Optional Unique Constraints?

https://stackoverflow.com/questions/4686071

11-10-2019
|

Pergunta

I am setting up a SaaS application that multiple clients will use to enter data. However, I have certain fields that Client A may want to force unique, Client B may want to allow dupes. Obviously if I am going to allow any one client to have dupes, the table may not have a unique constraint on it. The downside is that If I want to enforce a unique constraint for some clients, I will have to go about it in some other way.

Has anyone tackled a problem like this, and if so, what are the common solutions and or potential pitfalls to look out for?

I am thinking a trigger that checks for any possible unique flags may be the only way to enforce this correctly. If I rely on the business layer, there is no guarentee that the app will do a unique check before every insert.

SOLUTION:
First I considered the Unique Index, but ruled it out as they can not do any sort of joins or lookups, only express values. And I didn't want to modify the index every time a client was added or a client's uniqueness preference changed.

Then I looked into CHECK CONSTRAINTS, and after some fooling around, built one function to return true for both hypothetical columns that a client would be able to select as unique or not.

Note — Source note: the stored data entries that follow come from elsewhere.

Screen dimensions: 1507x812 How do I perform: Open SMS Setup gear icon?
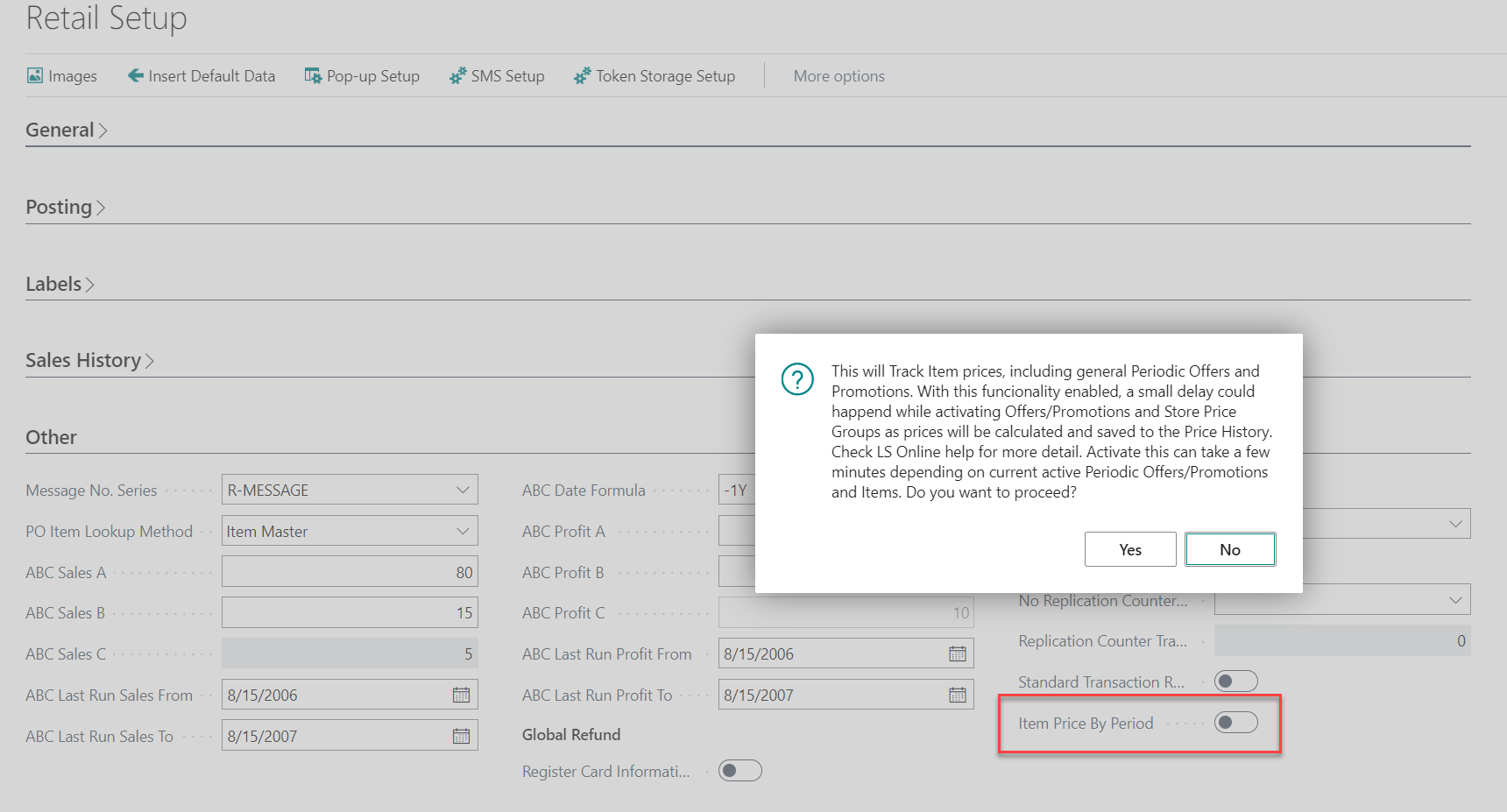pos(457,76)
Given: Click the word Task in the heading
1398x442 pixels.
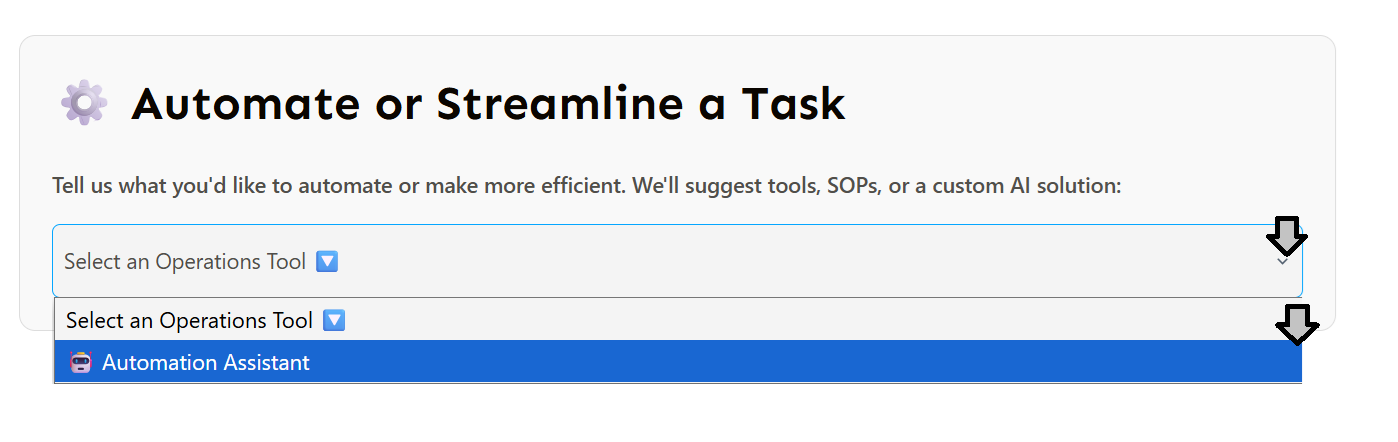Looking at the screenshot, I should 792,104.
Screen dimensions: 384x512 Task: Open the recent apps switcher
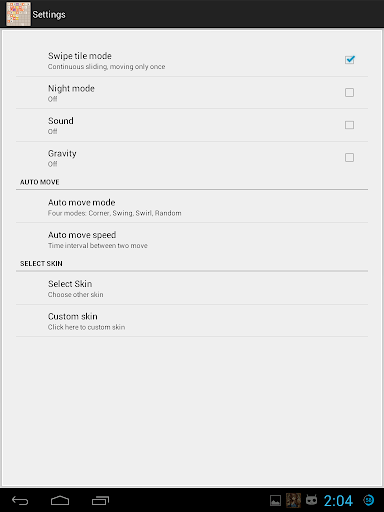[100, 500]
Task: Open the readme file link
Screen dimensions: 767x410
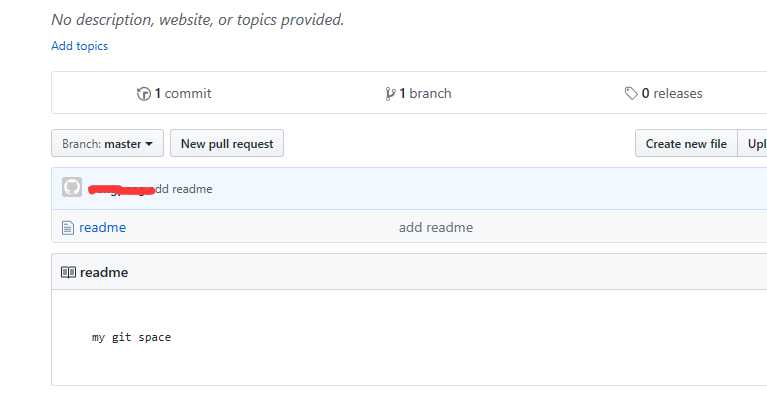Action: 103,228
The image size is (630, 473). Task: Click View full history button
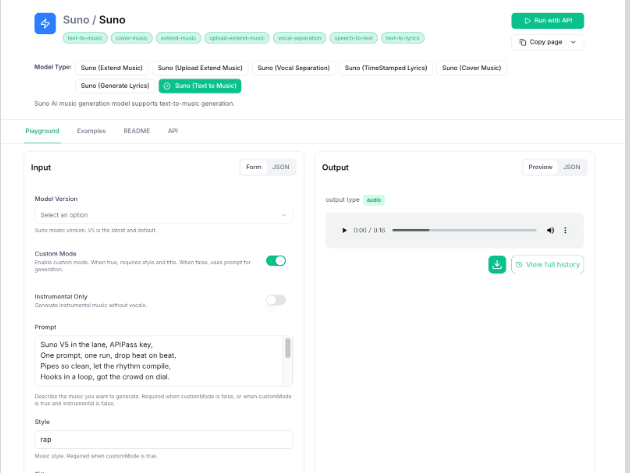(547, 264)
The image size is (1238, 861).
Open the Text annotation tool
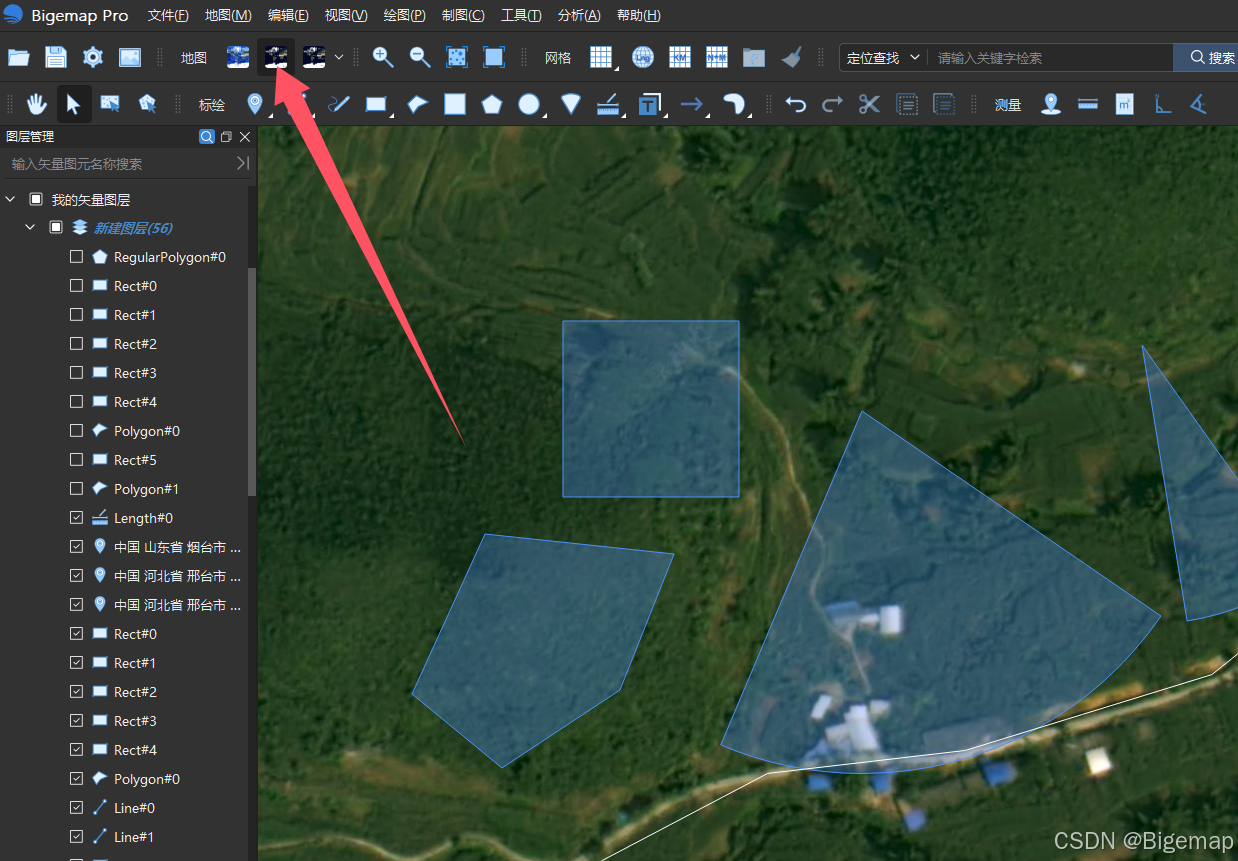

Here is the test tables, data, and function I used to verify that a check constraint could do all that I wanted.

-- Clients Table
CREATE TABLE [dbo].[Clients](
    [ID] [int]  NOT NULL,
    [Name] [varchar](50) NOT NULL,
    [UniqueSSN] [bit] NOT NULL,
    [UniqueVIN] [bit] NOT NULL
) ON [PRIMARY]

-- Test Client Data
INSERT INTO Clients(ID, Name, UniqueSSN, UniqueVIN) VALUES(1,'A Corp',0,0)
INSERT INTO Clients(ID, Name, UniqueSSN, UniqueVIN) VALUES(2,'B Corp',1,0)
INSERT INTO Clients(ID, Name, UniqueSSN, UniqueVIN) VALUES(3,'C Corp',0,1)
INSERT INTO Clients(ID, Name, UniqueSSN, UniqueVIN) VALUES(4,'D Corp',1,1)

-- Cases Table
CREATE TABLE [dbo].[Cases](
    [ID] [int] IDENTITY(1,1) NOT NULL,
    [ClientID] [int] NOT NULL,
    [ClaimantName] [varchar](50) NOT NULL,
    [SSN] [varchar](12) NULL,
    [VIN] [varchar](17) NULL
) ON [PRIMARY]

-- Check Uniques Function
CREATE FUNCTION CheckUniques(@ClientID int)
RETURNS int -- 0: Ok to insert, 1: Cannot insert
AS
BEGIN
    DECLARE @SSNCheck int
    DECLARE @VinCheck int
    SELECT @SSNCheck = 0
    SELECT @VinCheck = 0
    IF (SELECT UniqueSSN FROM Clients WHERE ID = @ClientID) = 1
    BEGIN
        SELECT @SSNCheck = COUNT(SSN) FROM Cases cs WHERE ClientID = @ClientID AND (SELECT COUNT(SSN) FROM Cases c2 WHERE c2.SSN = cs.SSN) > 1
    END
    IF (SELECT UniqueVIN FROM Clients WHERE ID = @ClientID) = 1
    BEGIN
        SELECT @VinCheck = COUNT(VIN) FROM Cases cs WHERE ClientID = @ClientID AND (SELECT COUNT(VIN) FROM Cases c2 WHERE c2.VIN = cs.VIN) > 1
    END
    RETURN @SSNCheck + @VinCheck
END

-- Add Check Constraint to table
ALTER TABLE Cases
ADD Constraint chkClientUniques CHECK(dbo.CheckUniques(ClientID) = 0)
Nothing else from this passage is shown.